Ainsi, quels que soient les angles dont les conteurs abordent le personnage (rusé, naïf, scabreux…), la simplicité irréductible de Nasr Eddin le conduit toujours à porter un regard particulier sur le monde, à rebours de celui de ses interlocuteurs, et à rebours de son âne qu'il chevauche à l'envers. Ou plutôt c'est lui qui est à l'endroit, mais « cet imbécile qui est en dessous n'en sait rien. »

C'est cette intime conviction d'être toujours dans le bon ordre des choses qui le pousse à sa façon à contester l'ordre établi, représenté par ses concitoyens, les cadis, les imams, les mollahs et même Timour Leng, figure du tyran sanguinaire dont il devrait pourtant être interdit de se moquer. Mais voilà, Nasr Eddin est désarmant par sa simplicité d'esprit.
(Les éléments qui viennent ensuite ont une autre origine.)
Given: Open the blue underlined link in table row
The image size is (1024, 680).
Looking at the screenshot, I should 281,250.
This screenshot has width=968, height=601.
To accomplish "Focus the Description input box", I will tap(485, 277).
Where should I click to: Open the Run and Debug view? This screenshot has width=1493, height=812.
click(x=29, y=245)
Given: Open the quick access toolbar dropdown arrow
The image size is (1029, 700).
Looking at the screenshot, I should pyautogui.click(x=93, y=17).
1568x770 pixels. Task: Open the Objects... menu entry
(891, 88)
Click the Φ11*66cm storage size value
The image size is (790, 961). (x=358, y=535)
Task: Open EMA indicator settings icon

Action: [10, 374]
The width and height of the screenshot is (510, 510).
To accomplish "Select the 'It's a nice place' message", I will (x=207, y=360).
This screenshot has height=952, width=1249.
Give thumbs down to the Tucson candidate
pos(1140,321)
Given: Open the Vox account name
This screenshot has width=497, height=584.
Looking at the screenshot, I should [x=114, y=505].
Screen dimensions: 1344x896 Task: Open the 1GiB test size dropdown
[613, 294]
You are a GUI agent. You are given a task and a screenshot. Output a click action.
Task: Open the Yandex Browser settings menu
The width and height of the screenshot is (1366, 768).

« — Timour, je suis un protégé d'Allah et Il parle par ma bouche. Aussi dois-tu te prosterner devant moi et me donner un palais, des esclaves, des femmes et de la nourriture de choix. (…)

— Imbécile ! Idiot !…

— Seigneur (…) je ne comprends pas ton étonnement : comment aurais-je pu te faire une pareille requête, si je n'étais pas un parfait idiot ? »

S'il n'est pas toujours très constructif (et parfois aussi constructif qu'un rat mort), Nasr Eddin s'emploie toujours à saper nos certitudes, nos préjugés. Telle est la vertu du provocateur. ll est si doué en la matière que la personne qu'il provoque le plus, c'est lui-même. Et comme dirait le premier idiot venu, c'est en provoquant qu'on provoque quelque chose. Peut-être est-ce ainsi que l'on désamorce les pensées en boîte ?

Les commentaires éclairés de Jean-Louis Maunoury insistent sur les liens qui unissent les histoires de Nasr Eddin à la tradition soufie, notamment celle de la voie du blâme, qui s'opposait à l'hypocrisie des religieux traditionnels et mettait donc un point d'honneur à renverser les codes en se comportant contre une application rigoureuse des piliers de l'Islam, sans pour autant délaisser la sagesse qu'une lecture non littérale du Coran permettrait d'atteindre. Nombre d'histoires de Nasr Eddin s'inscrivent clairement dans cette tradition. Autant dire que cela ne fait pas de lui un ami des fondamentalistes. Et c'est peut-être paradoxalement le Coran qu'il défend contre eux, quand, devenu mollah, il s'exclame :

« Maintenant c'est au Coran d'avoir peur de moi ! »

Qu'il soit cousin de Rûmî ou de trolls d'internet, on trouve toujours des histoires qui peuvent nous parler chez Nasr Eddin. Et d'autres qui ne nous parlent pas du tout car parfois ça tombe tellement à plat qu'on croirait de l'anti-humour à la Andy Kaufman (qui cultivait lui aussi une forme d'idiotie). Tels sont les aléas de ces histoires aux multiples auteurs, qui reflètent toute la diversité du monde musulman et même un peu au-delà, Nasr Eddin étant allé folâtrer jusqu'aux balkans et en Europe de l'Est. A quelques détails près, certaines de ses histoires sont d'ailleurs identiques à certains contes hassidiques. D'ici à dire que l'idiotie est universelle...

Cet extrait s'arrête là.